Notre première démarche cependant n'était pas politique à Saint-Ambroise. Du moins, elle ne l'était pas de manière consciente. Notre objectif était de rappeler que nous existions et que nous voulions sortir de cette situation de clandestinité dans laquelle nous avaient plongés des lois républicaines. Il y a quand même quelque chose d'extraordinairement simple dans cette vision. Nous sommes des êtres humains confrontés à des difficultés immenses. Quoi de plus naturel que de rendre publique cette détresse dans laquelle nous vivions, et surtout de demander simplement la mise en place d'un cadre de concertation avec les autorités pour essayer de voir le bout du tunnel, sans animosité. Je me rappelle que les Sans Papiers eux-mêmes ne voulaient pas qu'on soulève le caractére politique de cette affaire, parce que tout le monde sait que si nous en sommes là, c'est parce que les députés de la République ont voté des lois qui depuis quelques décennies privent les immigrés de certains droits et les confinent dans des statuts de parias administratifs dont ils ont du mal à se sortir.

Les demandes pressantes que nous avions formulées au lendemain de l'occupation se résumaient donc ainsi : la nomination d'un médiateur et un moratoire sur les expulsions.

Nous n'avons pas eu de réponse tangible sinon l'évacuation de l'église Saint-Ambroise manu militari par des policiers et des gendarmes avec la complicité du clergé. Puis nous avons vécu dans différents endroits, dont le gymnase Japy à Paris, le théâtre de la Cartoucherie à Vincennes.

Pendant toute cette ballade, la maturation politique a pris le pas sur le réflexe administratif. C'est-à-dire que les délégués se sont vus autorisés à argumentetr politiquement en expliquant d'abord les situations dramatiques vécues par les Sans Papiers, pour ensuite demander l'abrogation des lois Pasqua ou autres (restreignant l'entrée et le séjour des étrangers en France).

Lorsque la révolution industrielle battait son plein au dix-neuvième siècle, l'invention des moteurs à vapeur engendrant des moyens de transport nouveaux qui rendaient accessibles des contrées lointaines, le besoin de matières premières et la necessité de conquérir de nouveaux marchés, des européens en général, des français en particulier se sont expatriés, initiant un mouvement migratoire qui dure encore de nos jours. Oui, les occidentaux ont été les premiers immigrés.

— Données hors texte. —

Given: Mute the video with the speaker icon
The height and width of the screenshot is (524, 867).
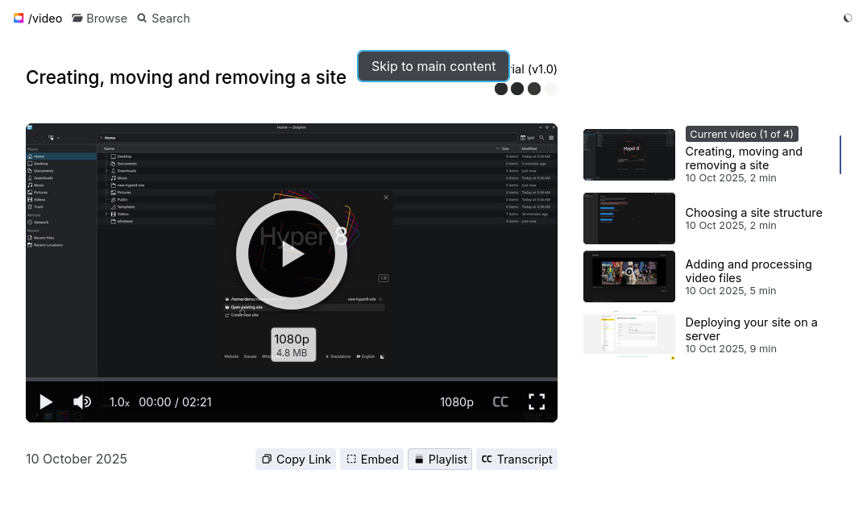Looking at the screenshot, I should pyautogui.click(x=82, y=401).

Nous avons aussi le sentiment que ceux qui considérent les immigrés comme des intrus ont la mémoire trés courte. Et cela mérite que les Africains puissent aider à réactualiser la mémoire collective sur les points suivants.

Chaque fois que la mère patrie était menacée, la France a fait appel aux étrangers pour la sauver. Des millions d'étrangers ont péri pour que les français puissent vivre dans la liberté. Ce sacrifice consenti par les étrangers pour défendre cette terre, patrie des droits de l'homme et du citoyen, doit être pris en compte pour le futur. À ceux qui veulent nous rendre responsables du mal vivre en banlieue, nous voulons faire comprendre que nos grand-parents ont vécu dans des conditions socio-économiques beaucoup plus difficiles quand ils combattaient les ennemis et qu'ils ont gagné ensemble.

Pendant les "trentes glorieuses", les immigrés ont participé au développement du continent européen en général, de la France en particulier. Ils ont travaillé aussi bien dans l'agriculture que dans l'industrie avec trés souvent des salaires inférieurs à ceux des ouvriers français. La France exsangue d'après-guerre avait non seulement besoin de main-d'oeuvre pour l'économie, mais aussi pour revitaliser la natalité française en baisse. La population française était en déclin, et de Gaulle lui-même avait annoncé le 2 mars 1945, que la France allait recourir à l'immigration pour changer cette fâcheuse tendance.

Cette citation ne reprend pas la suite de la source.